David R. Nelson '72, Ph.D. '75, the Mary Shepard B. Upson Visiting Professor at Cornell and the Mallinckrodt Professor of Physics at Harvard University, will present the Henri Sack Memorial Lecture on Thursday, Oct. 14, at 7 p.m. in Schwartz Auditorium, Rockefeller Hall. His lecture, which is free and open to the public, is titled "Polymers and Biophysics."
Nelson's research focuses on collective effects in the physics and chemistry of condensed matter. He has been interested, in particular, in the interplay between fluctuations, geometry and statistical mechanics. His current interests include vortex physics, the statistical mechanics of polymers, topological defects on frozen topographies and biophysics.
A recent revolution in polymer science and biophysics has led to the use of exquisitely sensitive tools to probe polymeric ingredients of DNA and RNA, one molecule at a time, Nelson says.

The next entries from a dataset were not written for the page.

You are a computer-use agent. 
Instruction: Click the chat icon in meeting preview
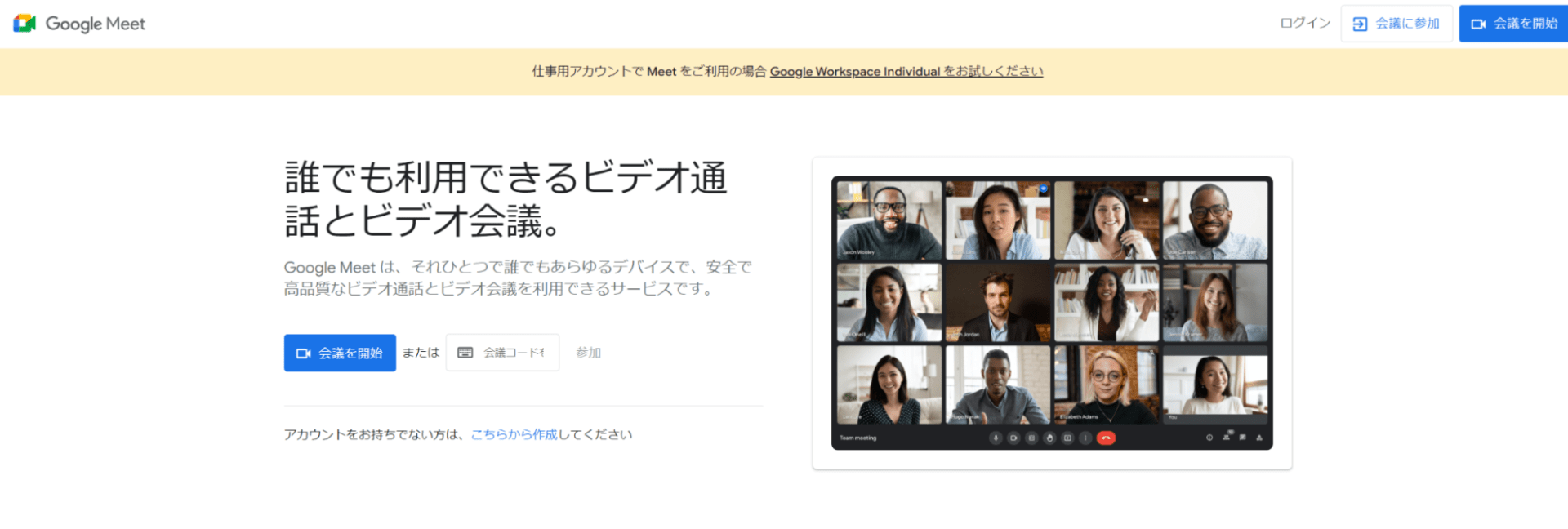pyautogui.click(x=1242, y=438)
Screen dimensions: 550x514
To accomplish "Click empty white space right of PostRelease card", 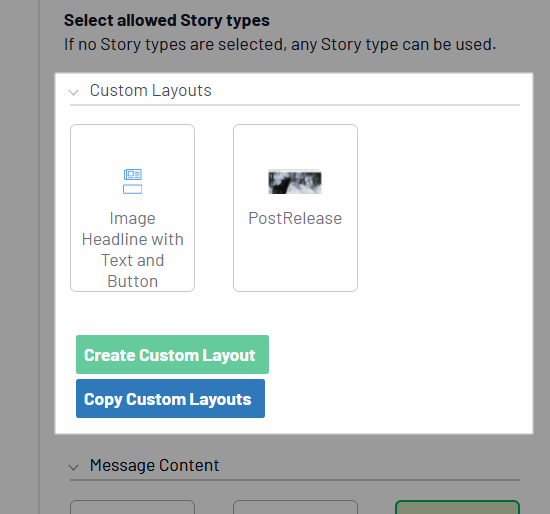I will (442, 208).
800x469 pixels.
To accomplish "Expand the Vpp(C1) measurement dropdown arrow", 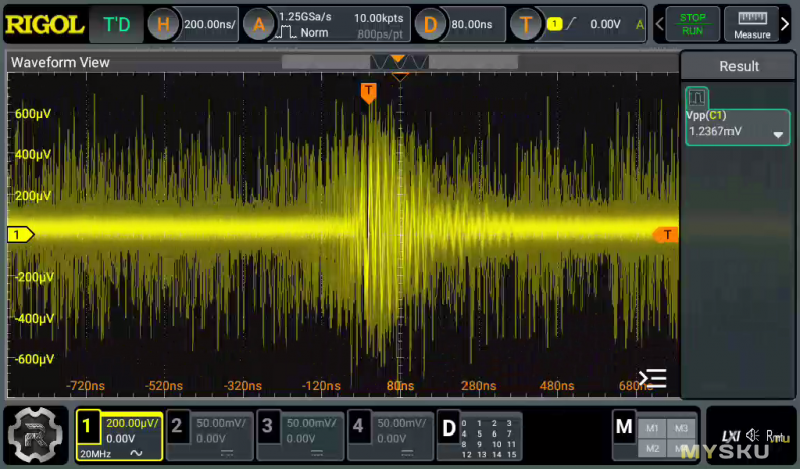I will [x=778, y=135].
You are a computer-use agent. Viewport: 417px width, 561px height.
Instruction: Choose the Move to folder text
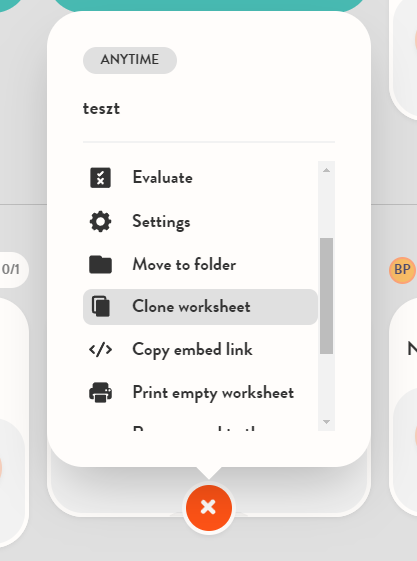[x=184, y=265]
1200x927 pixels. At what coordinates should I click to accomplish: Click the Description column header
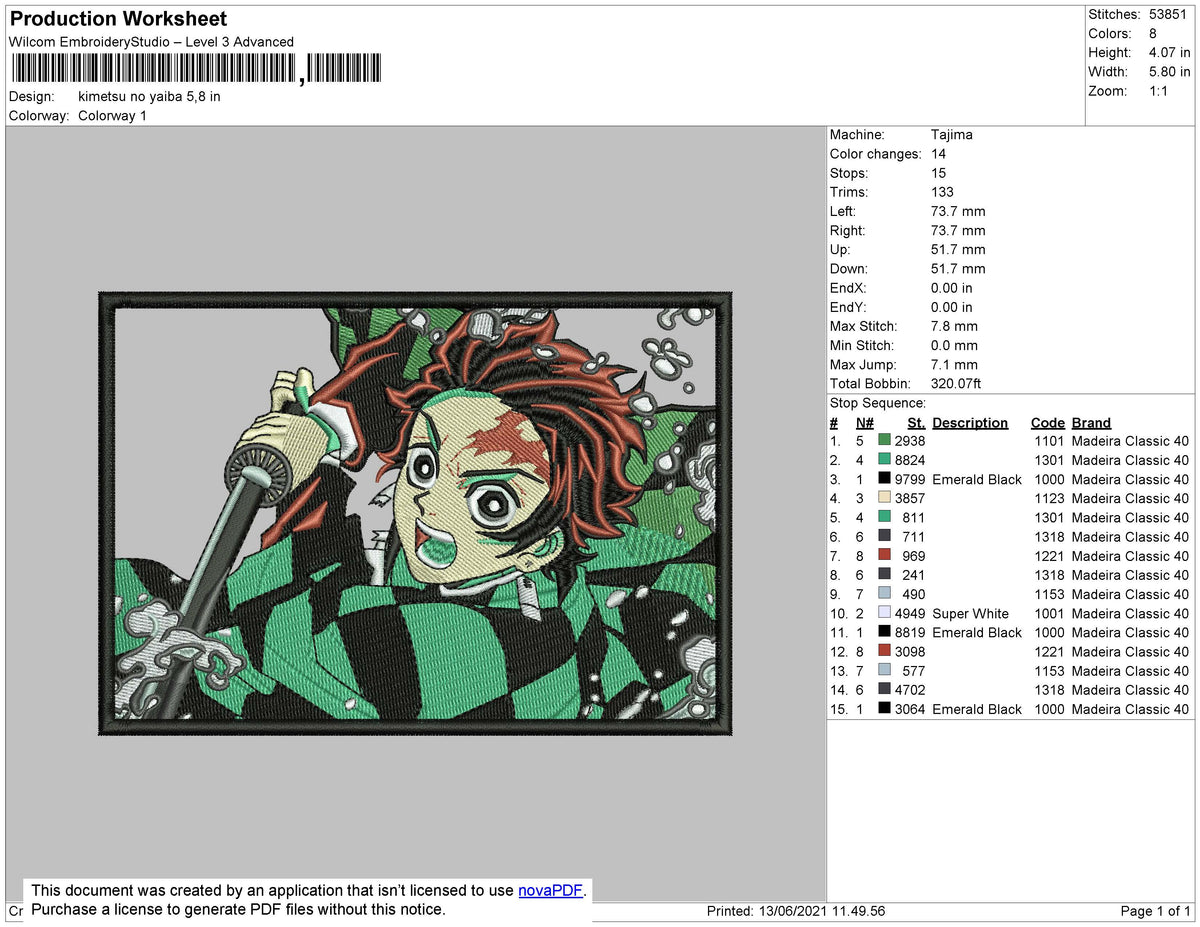(970, 422)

In his lecture, which is sponsored by the School of Applied and Engineering Physics at Cornell, Nelson will discuss the central role played by entropic elasticity and experiments with force-induced unzipping of DNA. He also will address flexible polymerized or "tethered" membranes, which are natural generalizations of these linear polymer chains, and the spectrin skeleton of red blood cells.
Nelson is the recipient of many awards, including the Bardeen Prize, Harvard Ledlie Prize and a Guggenheim Fellowship and MacArthur Prize Fellowship.